Your task: The result should consist solely of the line containing "Task: Bookmark this page with star icon" and the lines that follow it below, each reproduced exactly, the last line included.

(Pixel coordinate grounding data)
----

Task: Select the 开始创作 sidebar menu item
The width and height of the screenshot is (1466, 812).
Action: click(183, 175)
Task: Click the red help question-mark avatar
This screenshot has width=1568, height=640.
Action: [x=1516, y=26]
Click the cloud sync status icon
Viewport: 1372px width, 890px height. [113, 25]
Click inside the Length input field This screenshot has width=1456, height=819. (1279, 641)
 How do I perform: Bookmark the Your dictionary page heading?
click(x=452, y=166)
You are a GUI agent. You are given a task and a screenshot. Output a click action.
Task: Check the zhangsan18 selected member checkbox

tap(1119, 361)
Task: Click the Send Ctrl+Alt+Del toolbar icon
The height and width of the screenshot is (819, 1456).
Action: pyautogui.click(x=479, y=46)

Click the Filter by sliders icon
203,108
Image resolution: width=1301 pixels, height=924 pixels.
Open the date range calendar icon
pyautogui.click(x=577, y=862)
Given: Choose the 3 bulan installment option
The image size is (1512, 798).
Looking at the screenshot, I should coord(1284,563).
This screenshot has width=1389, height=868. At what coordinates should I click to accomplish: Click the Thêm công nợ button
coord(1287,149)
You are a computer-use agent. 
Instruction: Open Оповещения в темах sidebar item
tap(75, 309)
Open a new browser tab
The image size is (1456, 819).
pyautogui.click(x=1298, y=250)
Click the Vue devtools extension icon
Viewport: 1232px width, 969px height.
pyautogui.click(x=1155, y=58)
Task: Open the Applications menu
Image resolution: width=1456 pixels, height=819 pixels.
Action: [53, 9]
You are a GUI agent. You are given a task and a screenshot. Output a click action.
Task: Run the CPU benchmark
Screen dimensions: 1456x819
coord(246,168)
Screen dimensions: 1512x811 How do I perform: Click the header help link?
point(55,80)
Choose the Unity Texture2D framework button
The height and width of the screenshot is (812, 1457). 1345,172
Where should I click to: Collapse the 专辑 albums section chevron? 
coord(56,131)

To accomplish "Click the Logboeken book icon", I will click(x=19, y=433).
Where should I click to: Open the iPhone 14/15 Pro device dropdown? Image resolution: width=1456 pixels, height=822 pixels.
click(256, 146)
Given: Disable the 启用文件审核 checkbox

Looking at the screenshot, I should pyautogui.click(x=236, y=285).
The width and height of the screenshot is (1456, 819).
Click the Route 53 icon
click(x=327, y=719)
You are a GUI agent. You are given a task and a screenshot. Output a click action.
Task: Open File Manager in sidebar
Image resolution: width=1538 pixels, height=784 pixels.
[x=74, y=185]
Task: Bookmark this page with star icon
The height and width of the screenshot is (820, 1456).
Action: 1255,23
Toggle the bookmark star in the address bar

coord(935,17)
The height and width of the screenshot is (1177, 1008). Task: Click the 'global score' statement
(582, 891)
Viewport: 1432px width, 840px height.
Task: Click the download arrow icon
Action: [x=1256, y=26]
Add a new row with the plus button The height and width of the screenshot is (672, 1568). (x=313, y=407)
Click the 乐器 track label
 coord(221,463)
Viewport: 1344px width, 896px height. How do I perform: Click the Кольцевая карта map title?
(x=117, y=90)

----

Your solution:
Task: Bookmark this page with star icon
The height and width of the screenshot is (820, 1456).
Action: 1255,23
Toggle the bookmark star in the address bar

coord(935,17)
The height and width of the screenshot is (1177, 1008). Task: Click the 'global score' statement
(582, 891)
Viewport: 1432px width, 840px height.
Task: Click the download arrow icon
Action: [x=1256, y=26]
Add a new row with the plus button The height and width of the screenshot is (672, 1568). (x=313, y=407)
Click the 乐器 track label
 coord(221,463)
Viewport: 1344px width, 896px height. How do I perform: Click the Кольцевая карта map title?
(x=117, y=90)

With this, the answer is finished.